CNSNews.com managing editor Michael W. Chapman wrote a ridiculously fawning Aug. 10 piece touting how "A new poll by the grassroots organization Tea Party Patriots shows that 98.4% of its supporters would like to see conservative Rep. Jim Jordan (R-Ohio) as the next Speaker of the House of Representatives, should the Republicans hold onto Congress after the mid-term elections in November." After copiously quoting sycophantic quotes about Jordan from the Tea Party Caucus, Chapman then made his own appeal, noting that "Some of the Republicans who say they support Jordan for Speaker include Freedom Caucus Chairman Rep. Mark Meadows (N.C.), Rep. Matt Gaetz (Fla.), Rep. Dave Brat (Va.), Rep. Andy Biggs (Ariz.), former Virginia Attorney General Ken Cuccinelli. The conservative group FreedomWorks has also announced its support for Jordan." Chapman also promoted Jordan's platform: "In a July 26 letter to Republican members of the House, Jordan said the GOP members should push for 'actually repealing Obamacare,' reforming welfare across-the-board, building a real wall along the U.S.-Mexico border, making the 2017 tax cuts permanent, ending taxpayer funding of Planned Parenthood, and 'enacting meaningful, immediate spending cuts to ensure that we never see $1 trillion deficits.'"
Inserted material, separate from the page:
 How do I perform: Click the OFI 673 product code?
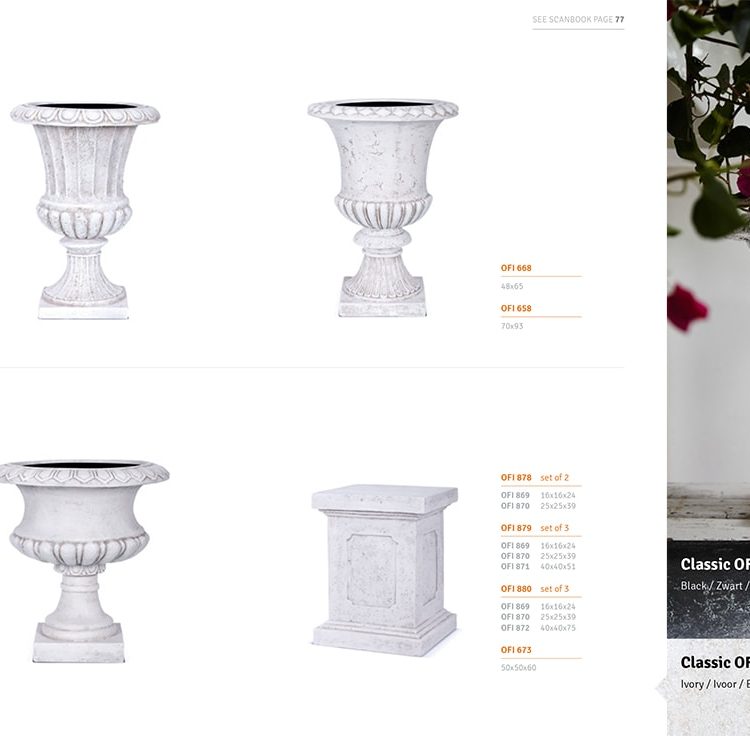click(x=516, y=650)
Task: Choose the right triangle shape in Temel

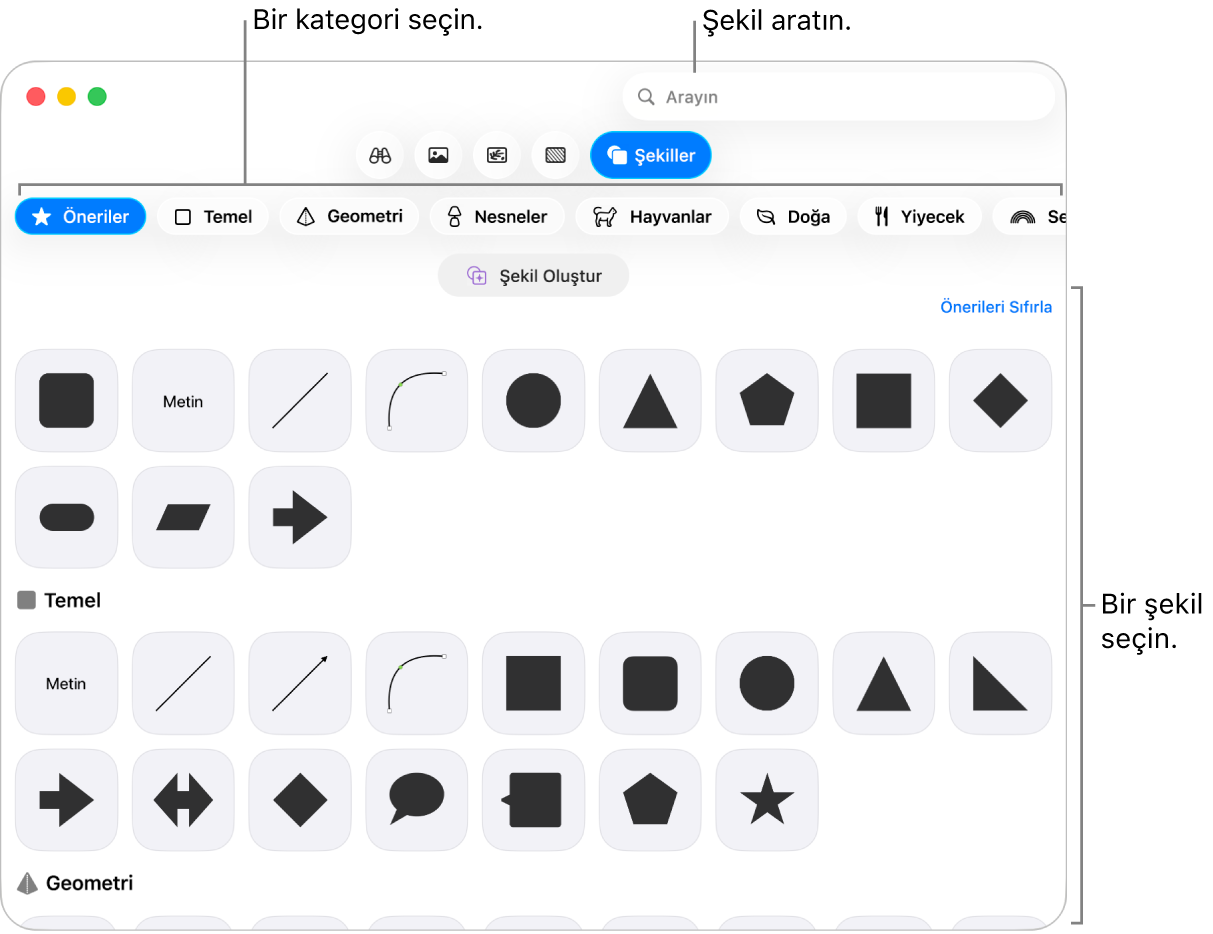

Chapman declared in his final paragraph: "Jim Jordan, 54, is in his sixth term in Congress. He is married to Polly Jordan." Never mind that Jordan's first name and length of service in Congresshad already been established earlier in the article; apparently Chapman simply copied-and-pasted that from elsewhere and didn't bother to edit it.
What Chapman didn't report: the fact that several former athletes at Ohio State University, where Jordan served as a wrestling coach, have accused Jordan of knowing about sexual abuse of athletes by a team doctor but doing nothing about it -- despite those accusations being around for a good month before Chapman's article appeared.
In fact, CNS has never published a story -- "news," blog or otherwise -- regarding the allegations against Jordan. It has, however, published numerous articles featuring Jordan, mainly in his role as member of a Republican-dominated House committee looking into links between Russia and President Trump -- including a separate July 27 article on Jordan announcing he planned to seek the House speaker position. The only thing that even alludes to it is an Aug. 17 post (again, well past a month after the accusations first became public) that is only a headline, a video and a link to a post at sister website NewsBusters complaining about a Democratic ad likening Jordan to Joe Paterno, who also allegedly turned a blind eye to abuse allegations.
In other words, CNS is very much attuned to Jordan's importance in the current political scene. Which means that the only possible reason CNS has failed to report on the abuse allegations regarding Jordan is that it is deliberately censoring them from its readers.